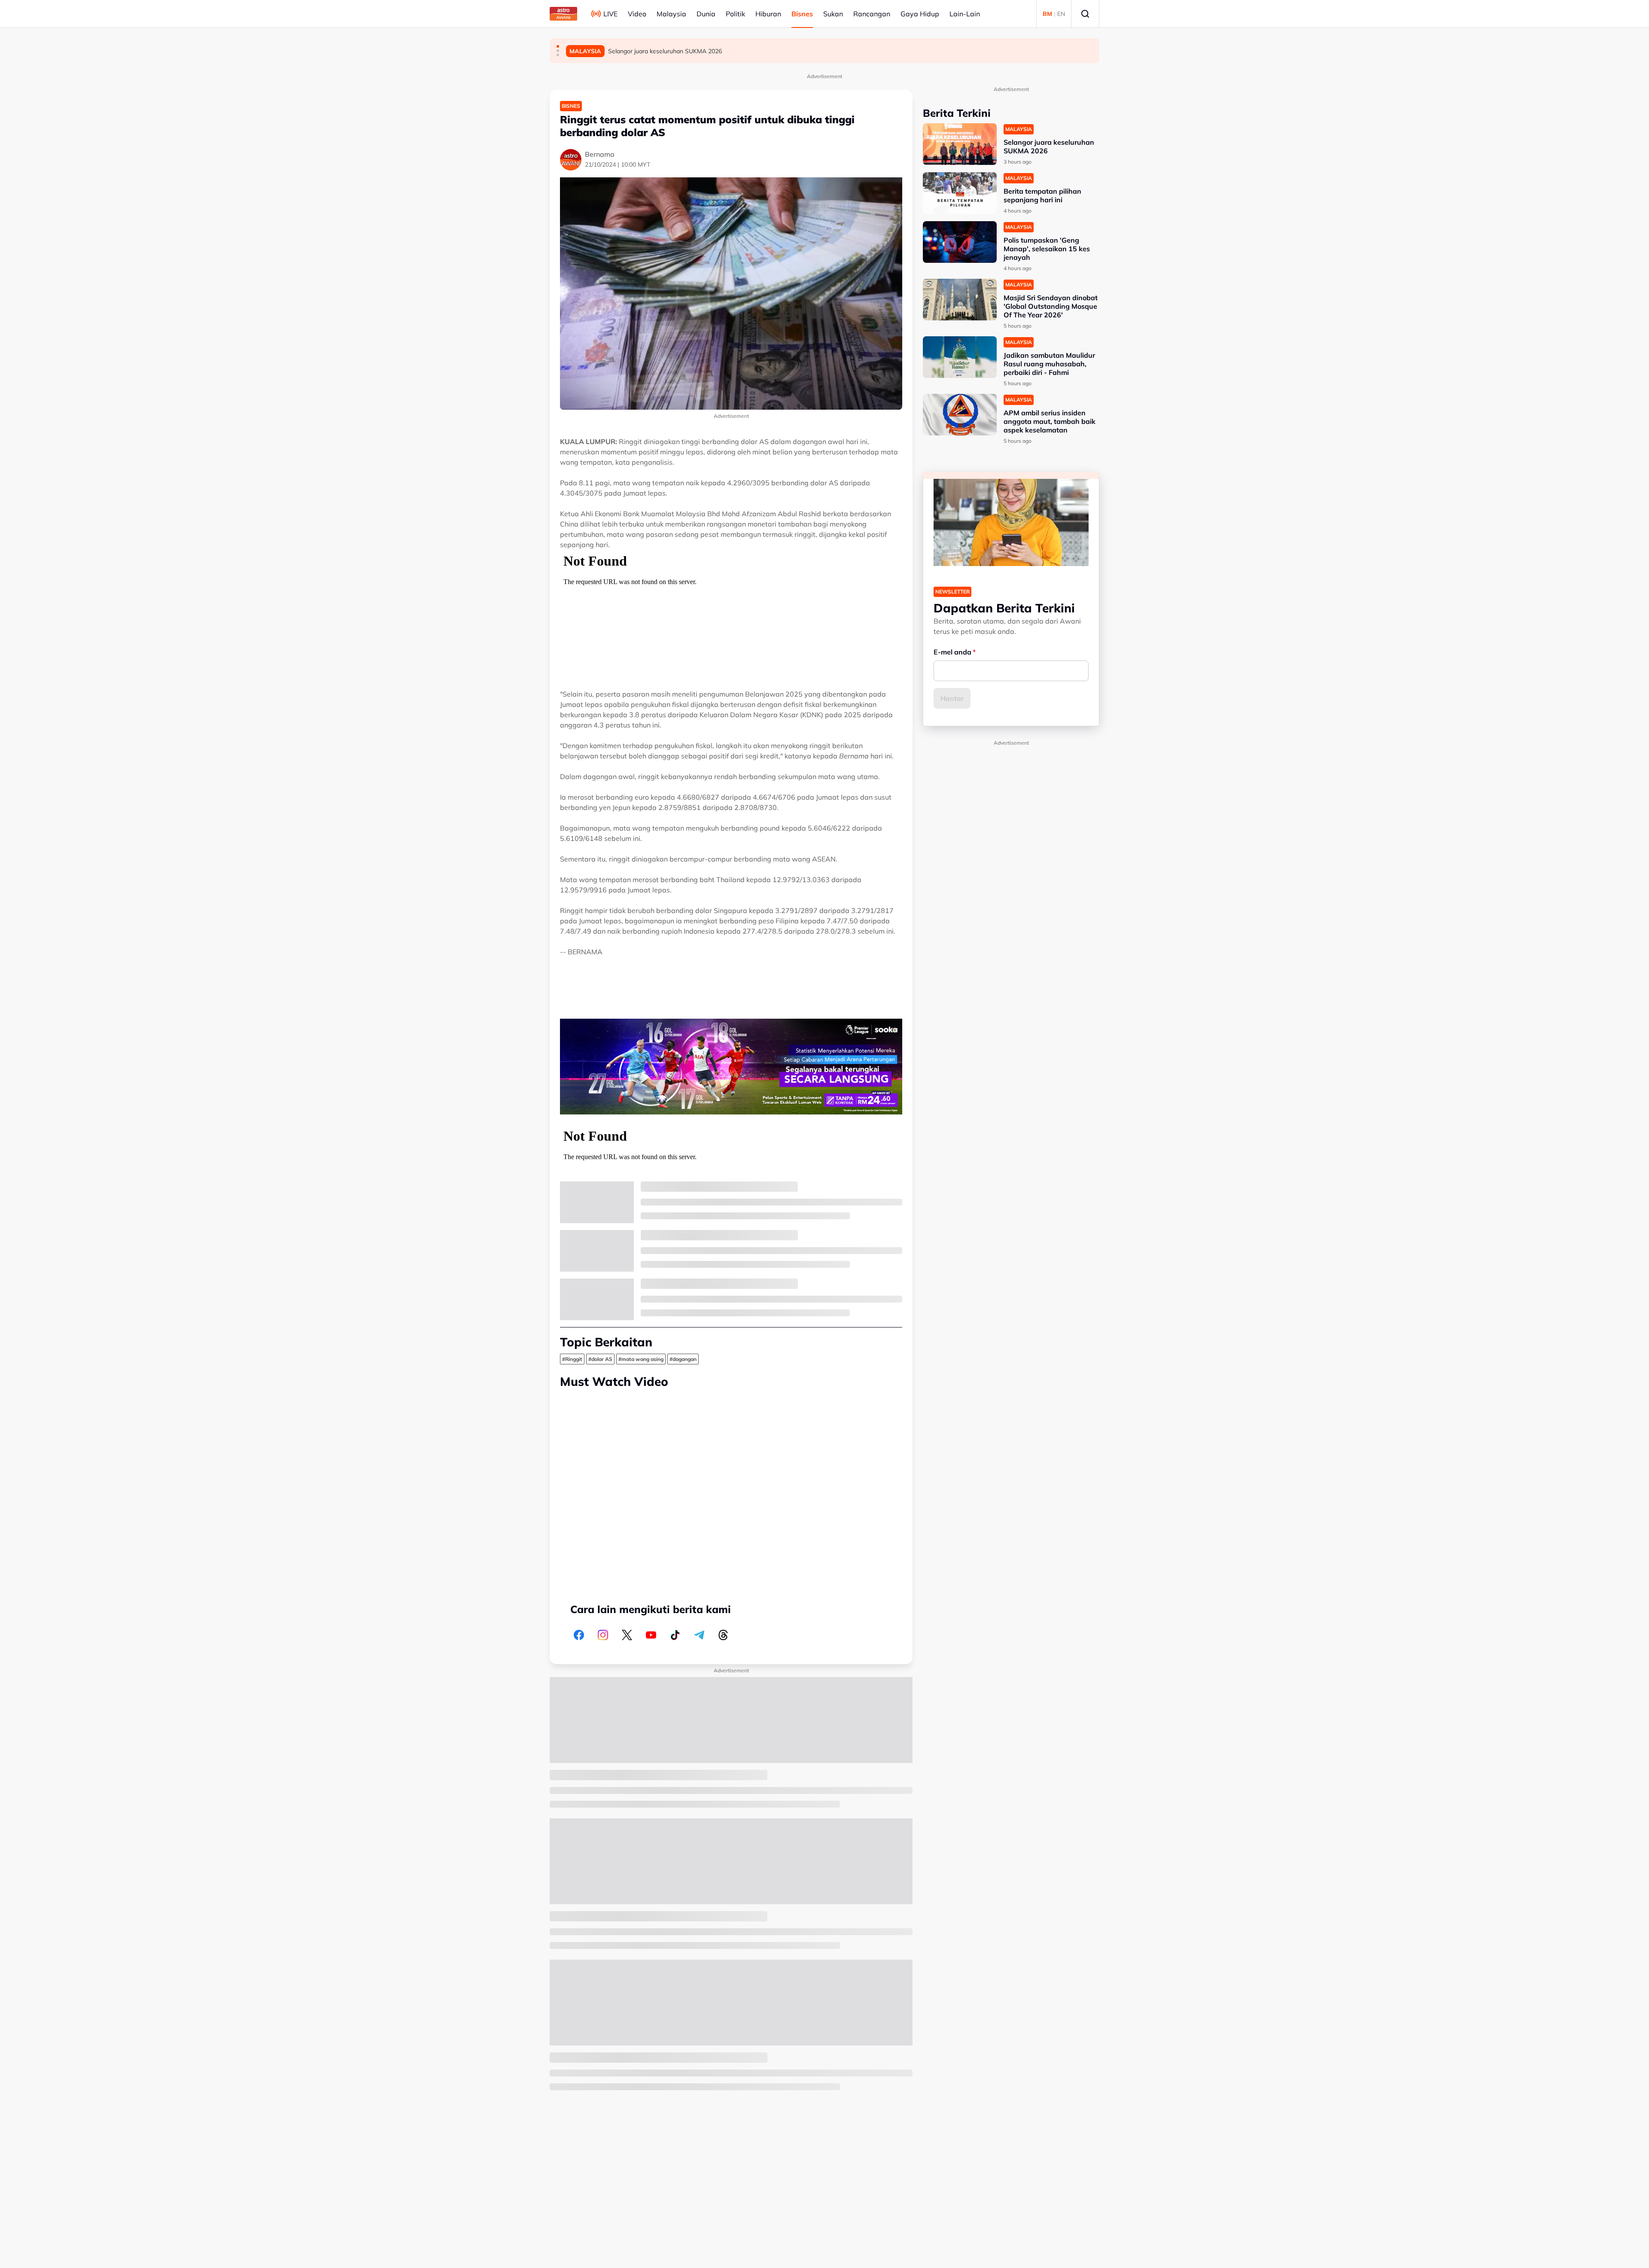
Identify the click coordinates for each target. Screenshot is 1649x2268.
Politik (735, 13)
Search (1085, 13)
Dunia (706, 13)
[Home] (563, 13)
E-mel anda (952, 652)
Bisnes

=======

_TASK OBJECTIVE_. Print every entry above again without changing a word, and omit the pictures.

_THE COMPLETED TASK_.
Identify the click coordinates for each target. Screenshot is 1649x2268.
Politik (735, 13)
Search (1085, 13)
Dunia (706, 13)
[Home] (563, 13)
E-mel anda (952, 652)
Bisnes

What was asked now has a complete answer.